Eight Skilled Gentlemen
- Author: Barry Hughart
- Language: English
- Series: Chronicles of Master Li and Number Ten Ox
- Subject: China -- Fiction
- Genre: Historical Fiction, Fantastic Fiction
- Publisher: Doubleday
- Publication date: 1991
- Publication place: USA
- Media type: Book
- Pages: 255
- ISBN: 0-385-41709-8
- OCLC: 22509949
- Dewey Decimal: 813/.54 20
- LC Class: PS3558.U347 E37 1991
- Preceded by: The Story of the Stone; Also published in omnibus edition: The Chronicles of Master Li and Number Ten Ox.
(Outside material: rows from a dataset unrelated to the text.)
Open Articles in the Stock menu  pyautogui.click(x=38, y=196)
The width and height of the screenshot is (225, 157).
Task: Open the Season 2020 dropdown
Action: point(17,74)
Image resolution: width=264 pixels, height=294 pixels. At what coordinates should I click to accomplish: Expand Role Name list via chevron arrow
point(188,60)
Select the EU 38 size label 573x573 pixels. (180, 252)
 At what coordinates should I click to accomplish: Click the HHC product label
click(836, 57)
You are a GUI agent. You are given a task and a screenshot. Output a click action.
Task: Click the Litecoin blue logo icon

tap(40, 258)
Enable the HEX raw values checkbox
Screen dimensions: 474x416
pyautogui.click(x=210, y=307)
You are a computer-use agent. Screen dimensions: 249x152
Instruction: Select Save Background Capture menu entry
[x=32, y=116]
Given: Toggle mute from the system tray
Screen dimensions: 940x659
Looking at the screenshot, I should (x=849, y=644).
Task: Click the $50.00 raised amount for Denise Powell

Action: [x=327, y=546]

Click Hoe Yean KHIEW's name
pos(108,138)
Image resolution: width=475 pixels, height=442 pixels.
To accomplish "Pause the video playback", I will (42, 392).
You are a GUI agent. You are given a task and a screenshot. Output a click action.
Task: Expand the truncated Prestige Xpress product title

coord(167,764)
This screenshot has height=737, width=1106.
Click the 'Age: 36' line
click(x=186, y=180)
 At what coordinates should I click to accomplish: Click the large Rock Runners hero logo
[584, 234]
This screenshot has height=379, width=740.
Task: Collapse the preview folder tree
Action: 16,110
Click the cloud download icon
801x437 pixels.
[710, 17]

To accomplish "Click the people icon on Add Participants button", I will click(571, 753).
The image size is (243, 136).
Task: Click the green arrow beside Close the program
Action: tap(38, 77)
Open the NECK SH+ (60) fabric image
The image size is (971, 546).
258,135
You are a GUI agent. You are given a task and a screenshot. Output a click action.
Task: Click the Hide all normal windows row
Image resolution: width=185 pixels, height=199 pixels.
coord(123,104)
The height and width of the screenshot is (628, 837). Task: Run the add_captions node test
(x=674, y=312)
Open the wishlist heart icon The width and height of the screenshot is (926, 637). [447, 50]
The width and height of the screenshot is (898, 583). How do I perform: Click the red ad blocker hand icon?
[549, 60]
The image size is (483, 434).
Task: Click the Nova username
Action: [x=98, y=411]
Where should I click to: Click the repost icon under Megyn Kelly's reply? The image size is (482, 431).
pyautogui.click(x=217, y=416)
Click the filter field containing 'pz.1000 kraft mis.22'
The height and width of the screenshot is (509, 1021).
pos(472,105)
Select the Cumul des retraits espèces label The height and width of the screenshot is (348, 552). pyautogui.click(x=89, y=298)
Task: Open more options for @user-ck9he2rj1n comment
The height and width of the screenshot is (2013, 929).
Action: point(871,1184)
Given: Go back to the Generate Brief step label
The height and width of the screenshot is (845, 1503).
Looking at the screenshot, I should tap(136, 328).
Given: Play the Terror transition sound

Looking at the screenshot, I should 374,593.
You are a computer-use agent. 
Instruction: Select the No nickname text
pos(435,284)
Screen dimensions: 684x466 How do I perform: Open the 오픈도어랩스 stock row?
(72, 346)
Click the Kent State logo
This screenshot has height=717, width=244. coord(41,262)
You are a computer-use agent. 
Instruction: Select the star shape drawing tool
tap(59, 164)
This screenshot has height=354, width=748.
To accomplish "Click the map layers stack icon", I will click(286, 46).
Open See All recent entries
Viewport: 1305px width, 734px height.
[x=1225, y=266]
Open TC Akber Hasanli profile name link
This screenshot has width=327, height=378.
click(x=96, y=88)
= Eight Skilled Gentlemen =

Novel by Barry Hughart

Eight Skilled Gentlemen is a novel by Barry Hughart, first published in 1990.
It is the third, and final, part of a series set in a version of ancient China that began with Bridge of Birds and The Story of the Stone.

==Plot summary==
In this novel, Li Kao and Number Ten Ox are attending the execution of a notorious criminal (about whose capture the less said the better, according to the chronicler) when into the public square bounds a "vampire ghoul" who soon meets a fiery demise. Master Li is given the case by the "Celestial Master" who soon becomes a main suspect. The plot involves everything from a conspiracy involving fake tea to dog-brides, puppeteers to magic birdcages, assorted pre-Chinese demons and gods, and the hooded and ancient Eight Skilled Gentlemen.

The plot also involves a subject rarely mentioned in fiction, the pre-Chinese aborigines and their gods.

==Reviews==
The Washington Post called this book "a refreshing change from the dull and endless parade of Celtic myth that dominates the fantasy marketplace." They compare his writing to Ernest Bramah's Kai Lung novels and Robert van Gulik's Judge Dee mysteries.

School Library Journal states "This is a mystery story for those who don't read mysteries, a fantasy novel for people who don't read fantasy, and a good time for anyone."

Publishers Weekly described the book as "Superbly written and narrated in the humorously observant voice of Number Ten Ox, this is a book not to be missed."